How do you graph and solve |4x+8|>=20?

Jun 30, 2016

The solution is a union of two intervals:
$x \le - 7$ or $x \in \left(- \infty , - 7\right]$
UNION with
$x \ge 3$ or $x \in \left[3 , + \infty\right)$

Explanation:

The value of $| 4 x + 8 |$ is defined as follows:
if $4 x + 8 \ge 0$ then $| 4 x + 8 | = 4 x + 8$
otherwise (that is, id $4 x + 8 < 0$), $| 4 x + 8 | = - \left(4 x + 8\right)$.

Let's consider a point $x = - 2$, where term $4 x + 8$ changes from negative (to the left of $x = - 2$) to positive (to the right of $x = - 2$).

From definition of absolute value mentioned above,
if $x < - 2$, 4x+8 < 0 and, therefore, $| 4 x + 8 | = - \left(4 x + 8\right)$ and our initial inequality looks like this:
$- \left(4 x + 8\right) \ge 20$ or
$- 4 x - 8 \ge 20$ or
$- 8 - 20 \ge 4 x$ or
$4 x \le - 28$ or
$x \le - 7$
Since $x \le - 7$ lies inside the interval $x < - 2$ that we consider, all $x \le - 7$ are solutions.

From definition of absolute value mentioned above,
if $x \ge - 2$, 4x+8 >= 0 and, therefore, $| 4 x + 8 | = 4 x + 8$ and our initial inequality looks like this:
$4 x + 8 \ge 20$ or
$4 x \ge 12$ or
$x \ge 3$
Since $x \ge 3$ lies inside the interval $x \ge - 2$ that we consider, all $x \ge 3$ are solutions.

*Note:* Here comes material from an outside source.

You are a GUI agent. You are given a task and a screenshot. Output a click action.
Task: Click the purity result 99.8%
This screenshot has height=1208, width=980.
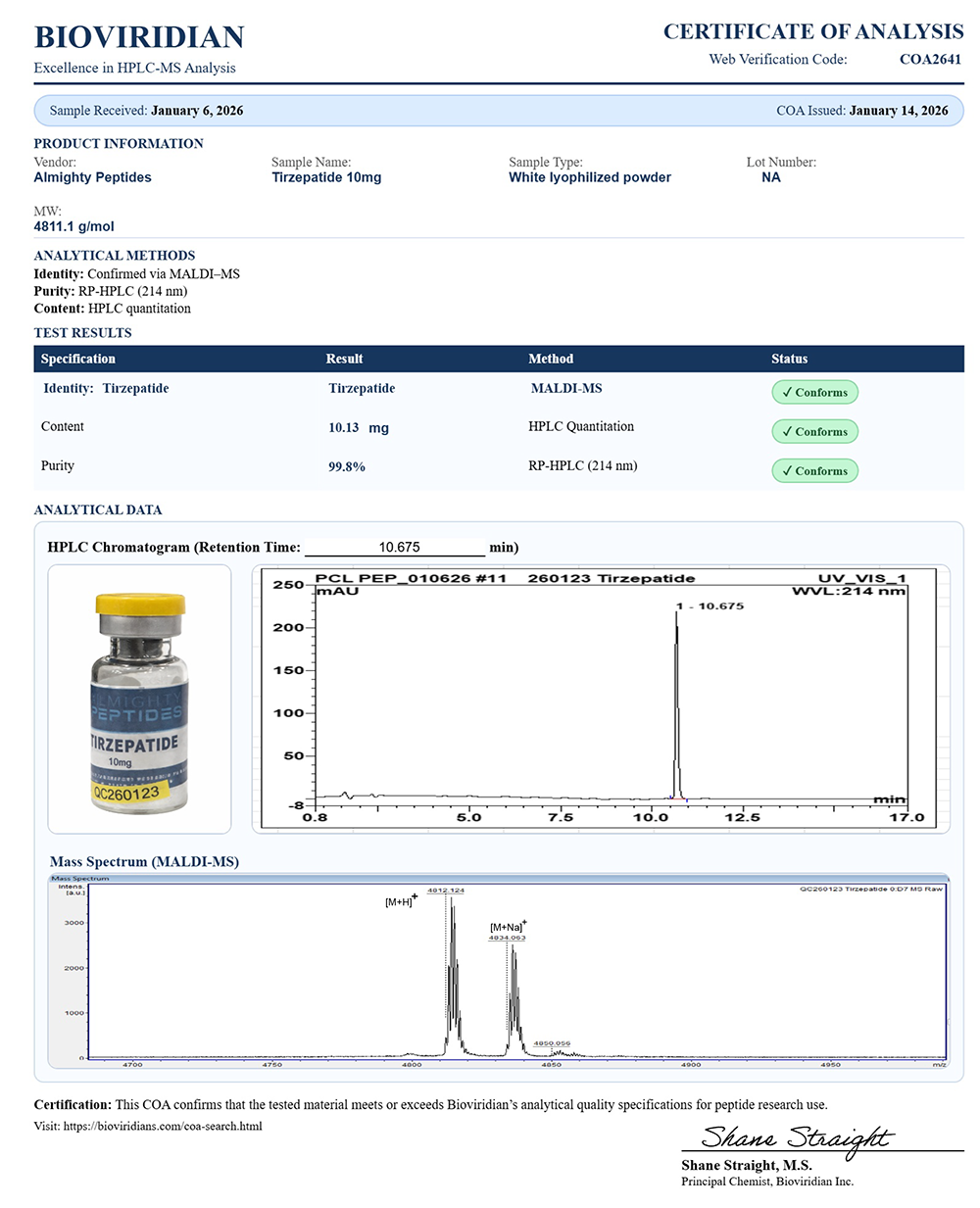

So, we have two separate intervals that represent the solutions to this inequality:
$x \le - 7$ and $x \ge 3$.

Graphically, it looks like this:
graph{|4x+8| [-24, 24, -23.12, 23.12]}
It can be observed that this graph is above the line $y = 20$ when $x \le - 7$ or $x \ge 3$.